To Fly, To Serve, To Fry Your Servers

So, the story goes that an Ops engineer walked into a data center with the necessary pass, a cheery wave and a ‘good morning’. Shortly afterwards, he made history. At around 8.30AM, British Airway’s entire communications systems went down at the height of the May holiday, forcing them to cancel flights from the UK’s two main airports at the busiest weekend of the year. The disruption continued for days, with about 600 flights cancelled, 75,000 people stranded and an estimated cost to BA of well over £100 million.

The engineer in question, we are told by BA, was a contractor doing maintenance work at Boadicea House, one of two BA data centers near Heathrow airport. Apparently, he disconnected a UPS for about 15 minutes but then returned power to the servers in an “uncontrolled fashion”. He may have “interrupted the automatic switchover sequence” between backup and generator power supplies, causing a surge that damaged servers and shut down the entire data center.

The details of what happened are still sketchy, and the investigation so far has focused on human error. “The engineer was authorized to be on site but not to do what he did,” said Chief Executive, Willie Walsh.

The corporate instinct for self-preservation has obscured the shyer instinct to reveal the entire truth. We can only speculate. However, if you put a person in a position where they can accidentally cause such calamity, then that’s not “human error” but catastrophic process failure. Normal operational practice makes it impossible for a single human error during a power restart procedure to have such catastrophic consequences.

Countless questions have been raised about lack of investment, poor testing, and the state of the hardware at BA’s aging data center, but particularly the failure of their automatic failover and disaster recovery systems. Why did a failure at one data center have such a drastic and long-lasting impact around the world?
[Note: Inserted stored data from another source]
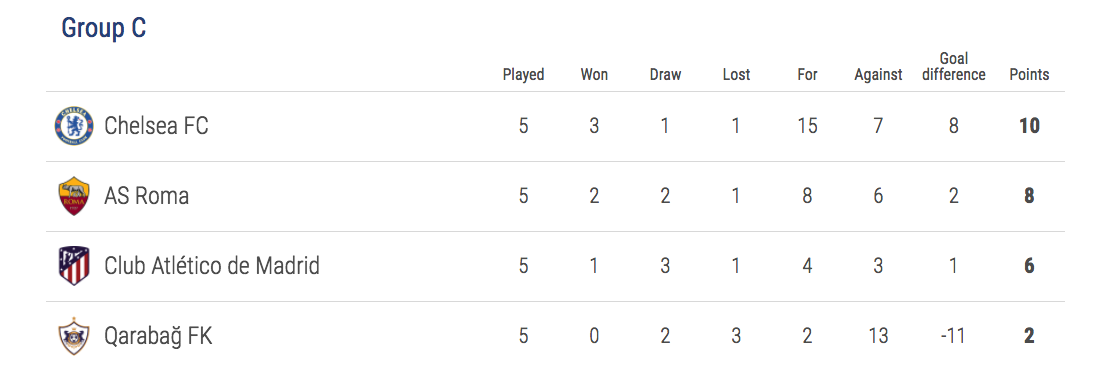Image resolution: width=1107 pixels, height=376 pixels.
Task: Click the Group C heading
Action: [x=104, y=28]
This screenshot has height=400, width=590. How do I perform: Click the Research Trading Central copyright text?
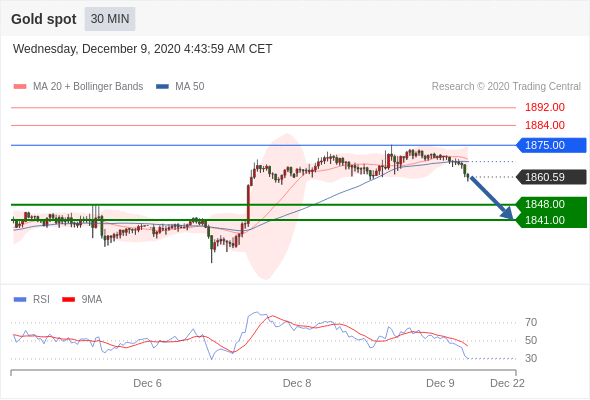(506, 87)
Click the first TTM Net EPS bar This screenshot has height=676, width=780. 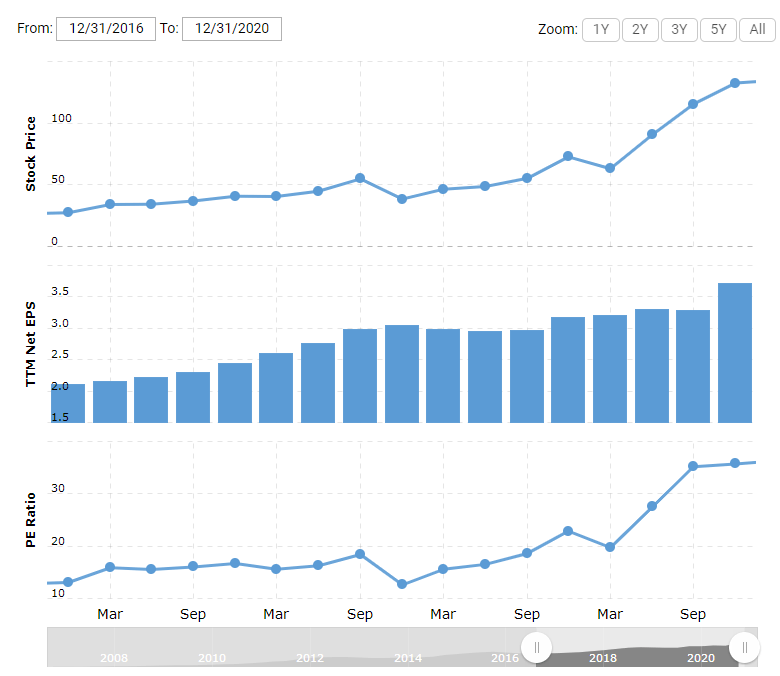[x=68, y=403]
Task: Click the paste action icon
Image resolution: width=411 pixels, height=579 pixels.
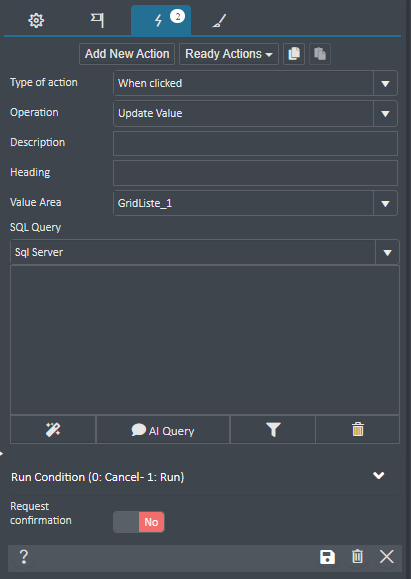Action: pyautogui.click(x=320, y=54)
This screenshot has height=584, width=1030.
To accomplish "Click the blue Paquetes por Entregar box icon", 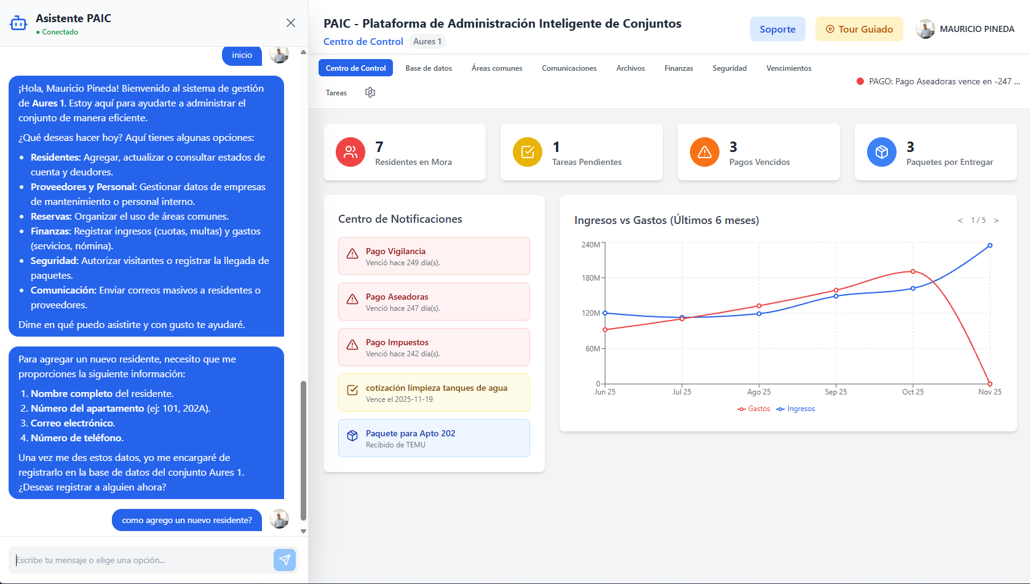I will 882,152.
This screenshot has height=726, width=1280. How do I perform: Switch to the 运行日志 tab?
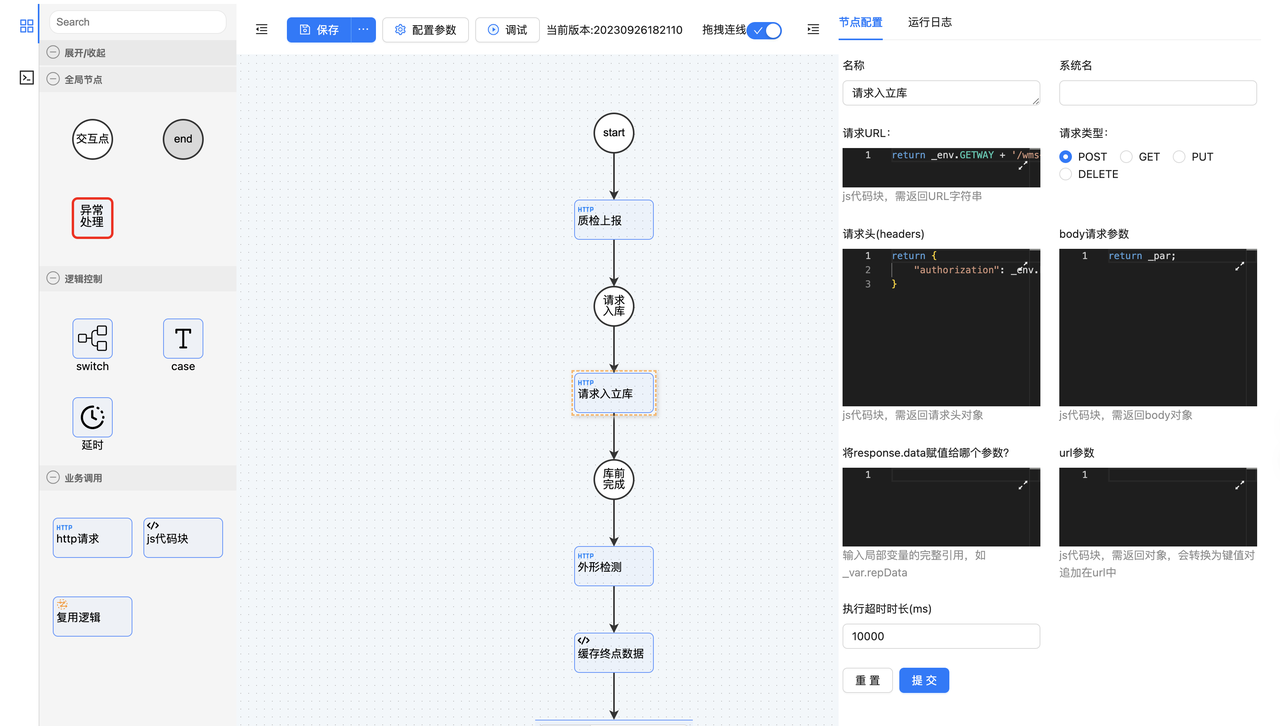point(930,22)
After all, companies like Google can switch out entire data centers within seconds, as a matter of routine.

There should have been instantaneous failover to one of BA’s neighboring Heathrow data centers, Comet House, or to Cranebank. The power surge at Boadicea House may have corrupted some data, which was then synchronized with the secondary data center, causing subsequent failure there too. Was BA’s disaster recovery plan properly tested? Many companies test failover only of certain applications, and as part of a controlled, staged process, but neglect to test a real uncontrolled shutdown. After the failure of their automatic failover system, why couldn’t BA perform the standard procedure of a manual failover from backups, to one of their remote data centers?

Proper disaster recovery planning and testing involves substantial risk, cost and manpower, but it is the only way to be sure that it will work when you need it to. Even in the face of the most unpredictable set of circumstances, your organization is obliged to ensure that essential business processes can continue working. BA failed to do that.

Commentary Competition

Enjoyed the topic? Have a relevant anecdote? Disagree with the author? Leave your two cents on this post in the comments below, and our favourite response will win a $50 Amazon gift card. The competition closes two weeks from the date of publication, and the winner will be announced in the next Simple Talk newsletter.

  • 2575 views

  • Rate
    [Total: 5    Average: 4.8/5]
  • callcopse

    Whilst it may make me look like one of those people who slows down to look at crashes on motorways, I’d love to be a fly on the wall in some of the subsequent meetings.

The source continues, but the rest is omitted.